[Work required]
The task for the listing below is to write out exactly the lines starting at the one containing "The image size is (790, 445)." and ending at the one containing "the share icon", both included. Pictures are to be omitted.

[Excerpted data]
○ ○ ○ ○ ○

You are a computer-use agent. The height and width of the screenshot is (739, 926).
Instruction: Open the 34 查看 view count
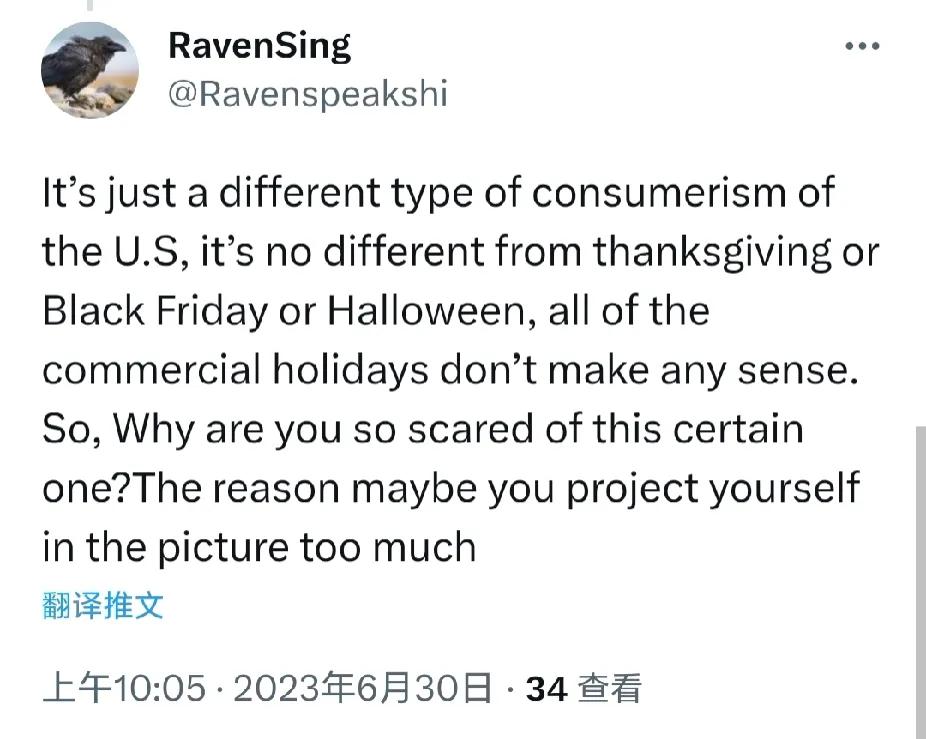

○ ○ ○ ○ ○

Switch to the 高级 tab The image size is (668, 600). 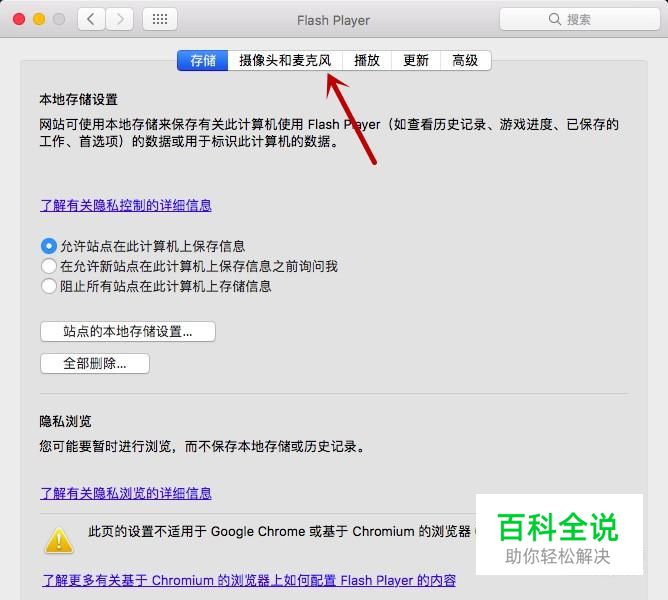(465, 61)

○ ○ ○ ○ ○

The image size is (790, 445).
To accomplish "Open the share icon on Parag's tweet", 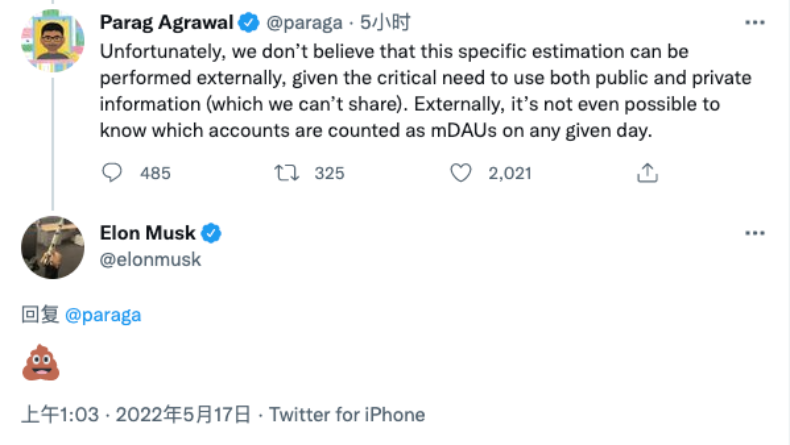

○ ○ ○ ○ ○

[Result]
The image size is (790, 445).
To accomplish "Open the share icon on Parag's tweet", 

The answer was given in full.